▸ **Problems and tasks**:
(A) Answer these questions from the post shown below.
(i) According to the post, what kind of process is change?
(ii) The writer compares their feeling to that of what kind of child?
(iii) Which three words does the writer use for what they will become?
(B) From the post below, output the passage starting at "The sense of" and ending at "truly love her.", word for word.

▸ **Text shown**:
———

It will definately be the new me. No doubt about that. The reality is that we have children together so we will be in each others life for some period of time. I think I will be okay. The funny thing about all of this is that it now is such a business deal. IMO, instead of this being about the kids, it ends up being about money. I know she feels like a victim (that what she herself has said) and feels entitled to everything that she can get her hands on. My challenge is to do what is right and not as I've heard someone say..."fall on her D sword". As for my babies, they will be fine. They will have challenges that they will need to face - things will be different. Change is a natrual process that we all must embrace. It's funny I feel like a kid who knows he needs to take his medicine cause it's good for him but doesn't want it right now.

The sense of entitlement is fustrating but something that I have no control over. I still wonder if she will ever move past this, while at the same time asking myself does it really matter. I do not know what my W will be like after all of this. I know I will be better, stronger and wiser. I have accepted that I own my issues and she owns hers. I still pray that one day she realizes that I truly love her.

———

▸ **Input data**:

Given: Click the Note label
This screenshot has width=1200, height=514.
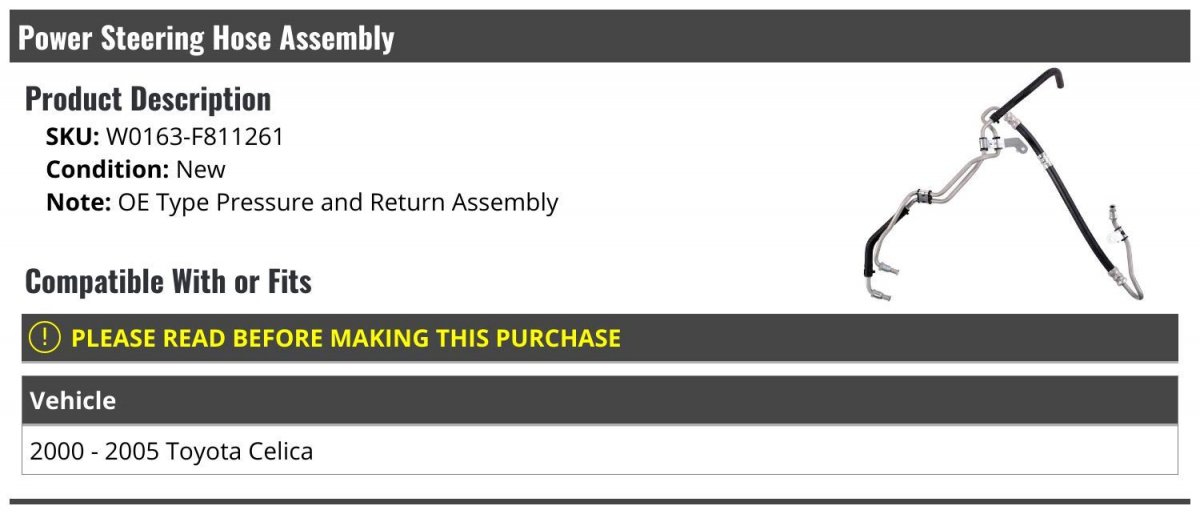Looking at the screenshot, I should [78, 202].
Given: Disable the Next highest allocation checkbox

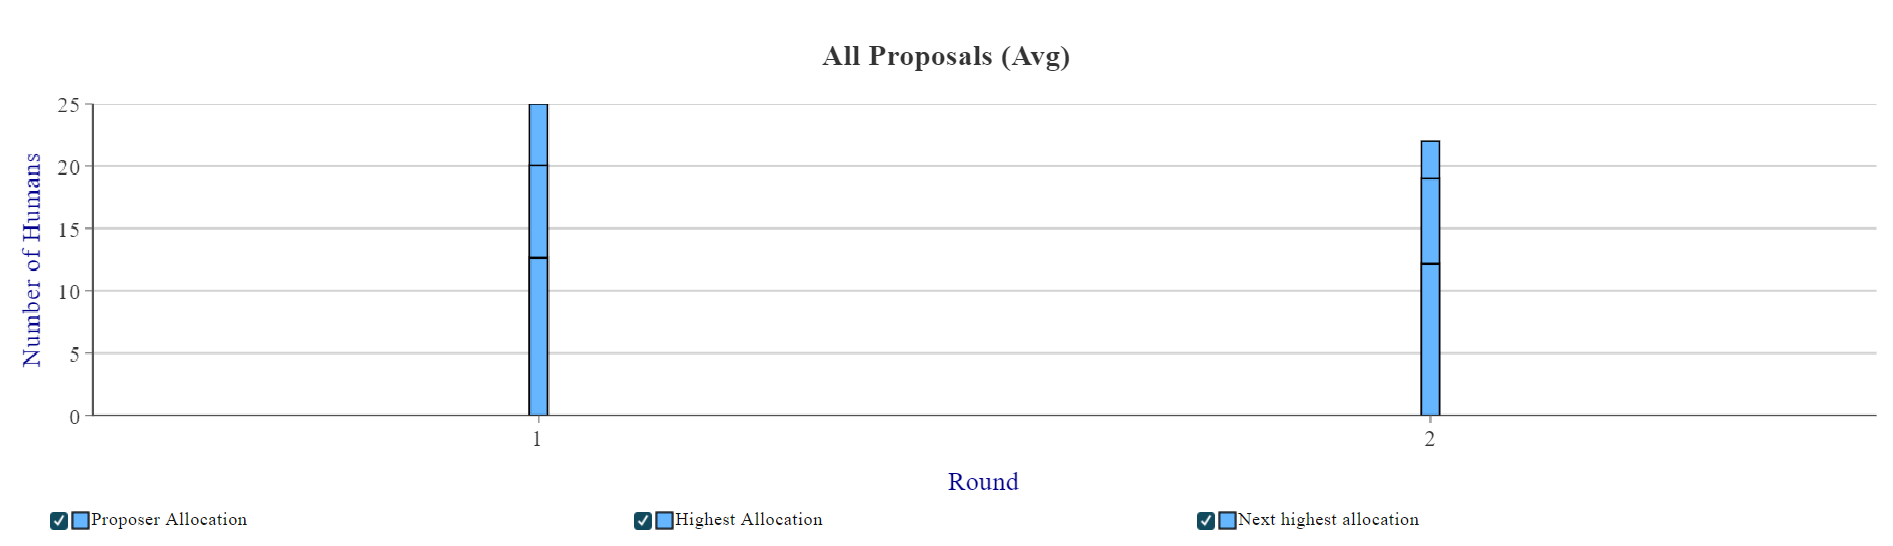Looking at the screenshot, I should 1206,521.
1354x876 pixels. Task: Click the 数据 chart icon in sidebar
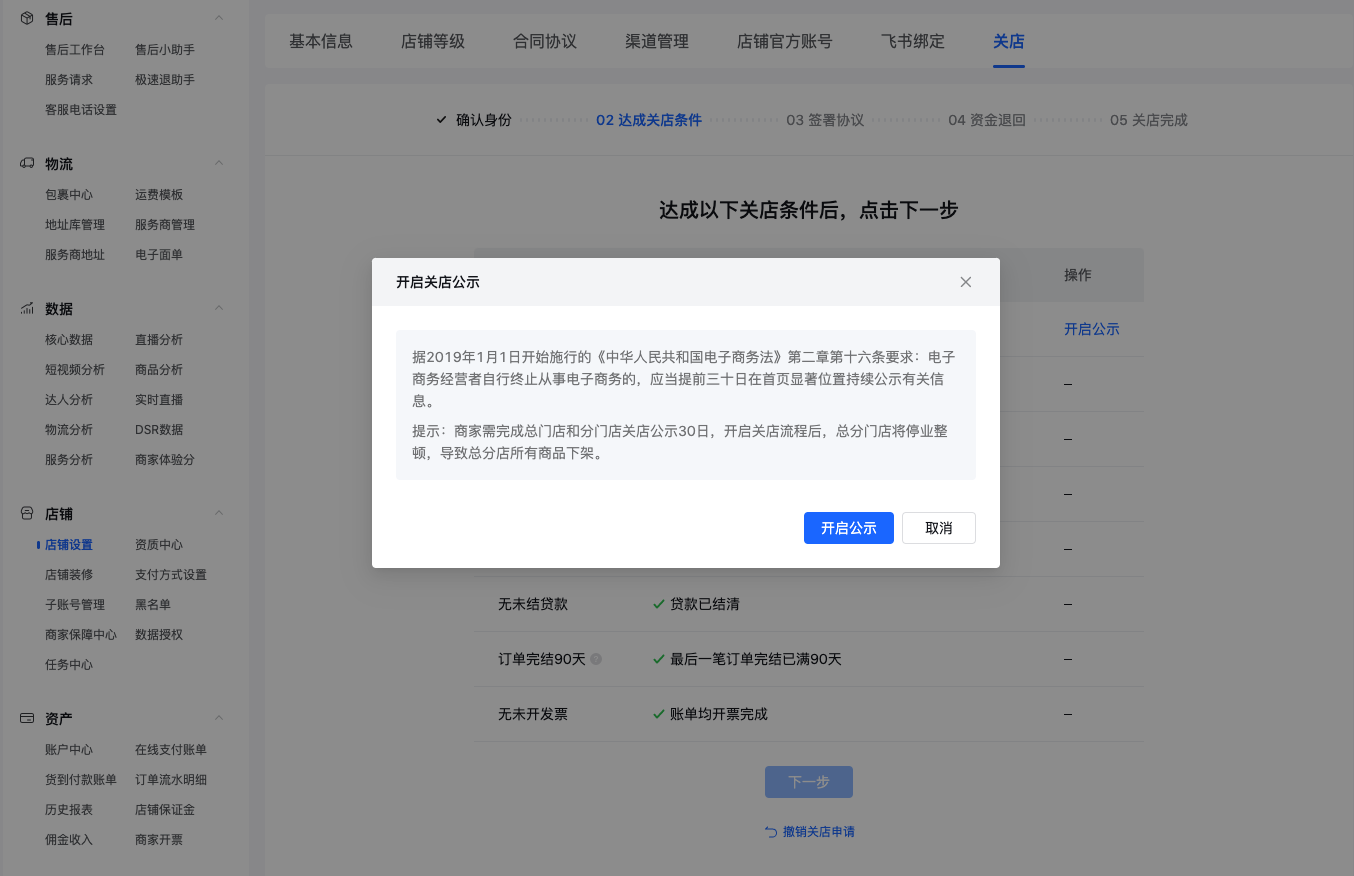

———

▸ **Task-by-task results**:
(A)
(i) A natural process that we all must embrace.
(ii) A kid who knows he needs to take his medicine because it's good for him but doesn't want it right now.
(iii) Better, stronger and wiser.

(B)
The sense of entitlement is fustrating but something that I have no control over. I still wonder if she will ever move past this, while at the same time asking myself does it really matter. I do not know what my W will be like after all of this. I know I will be better, stronger and wiser. I have accepted that I own my issues and she owns hers. I still pray that one day she realizes that I truly love her.